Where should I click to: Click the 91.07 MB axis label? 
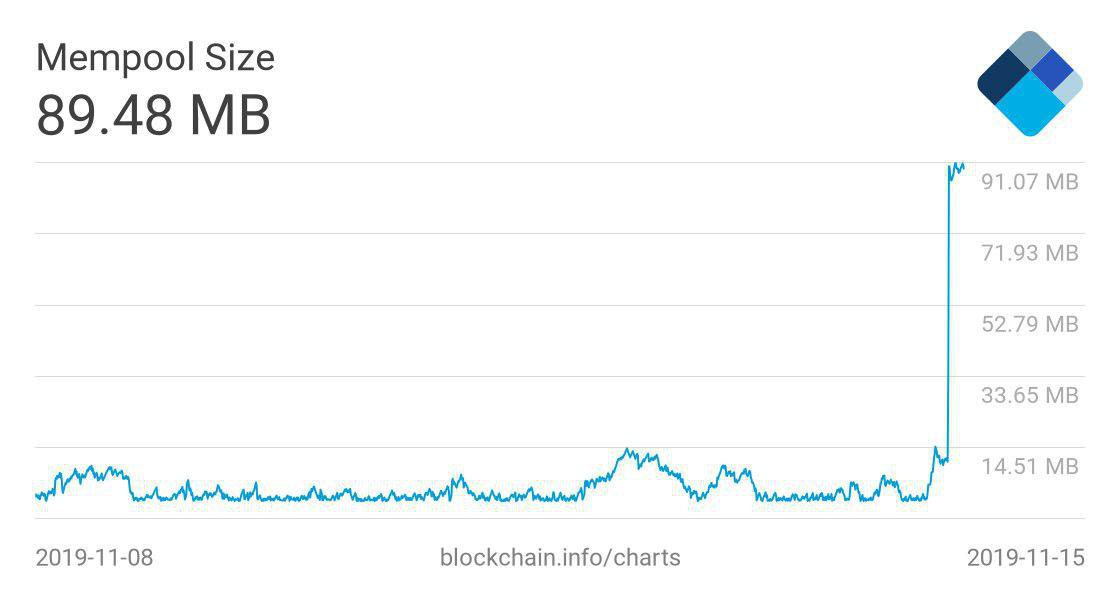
##############################
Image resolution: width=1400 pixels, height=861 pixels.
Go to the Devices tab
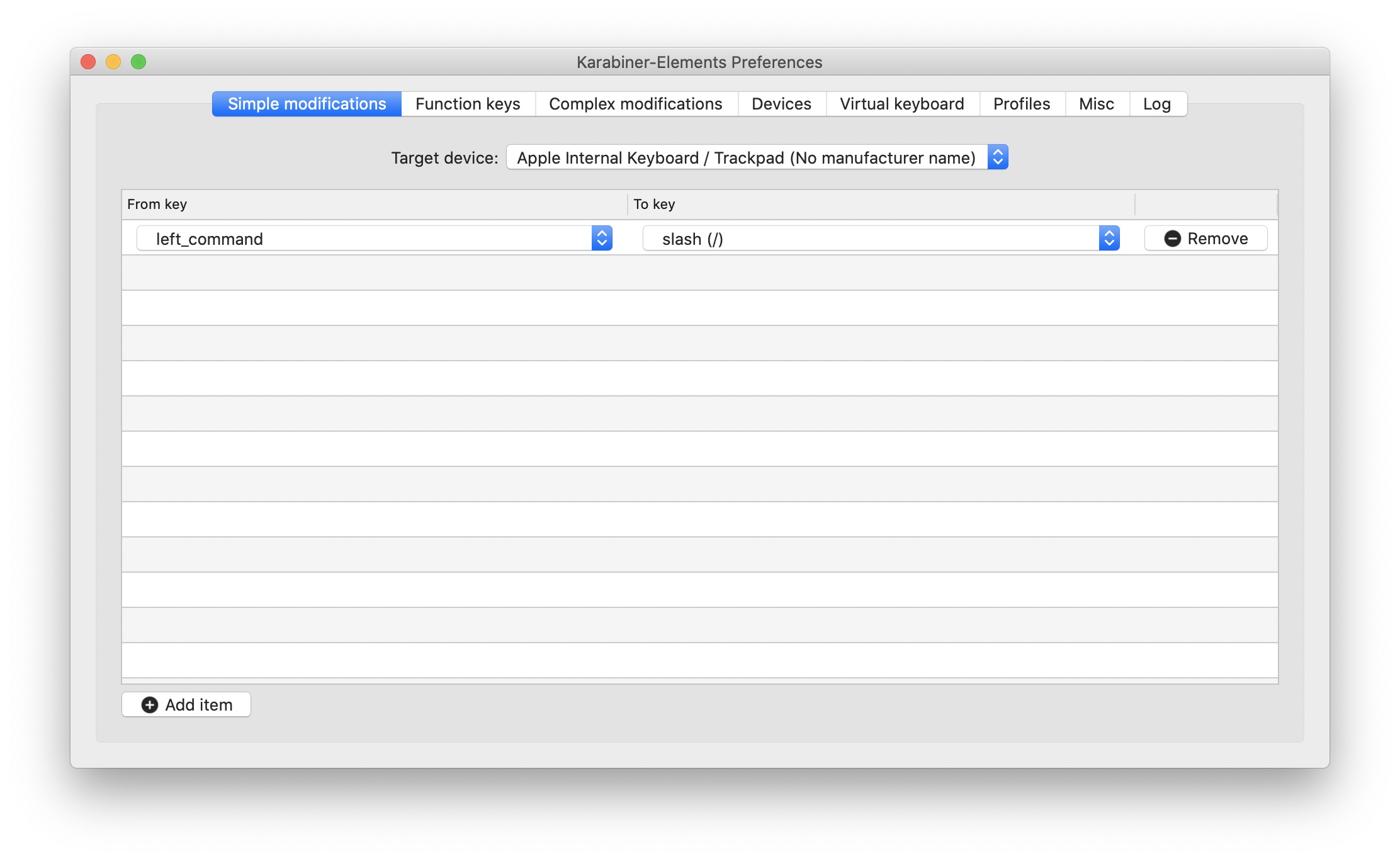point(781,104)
##############################
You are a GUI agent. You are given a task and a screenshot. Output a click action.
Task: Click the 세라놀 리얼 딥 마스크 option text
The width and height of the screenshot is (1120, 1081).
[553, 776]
##############################
Objective: Give the part that opens with the line containing "Image resolution: width=1400" and closes with the line containing "point(781,104)" as a JSON list of strings, one per line, both end lines included and blank lines left out. Leave the pictures out of your answer.

Task response:
[
  "Image resolution: width=1400 pixels, height=861 pixels.",
  "Go to the Devices tab",
  "point(781,104)"
]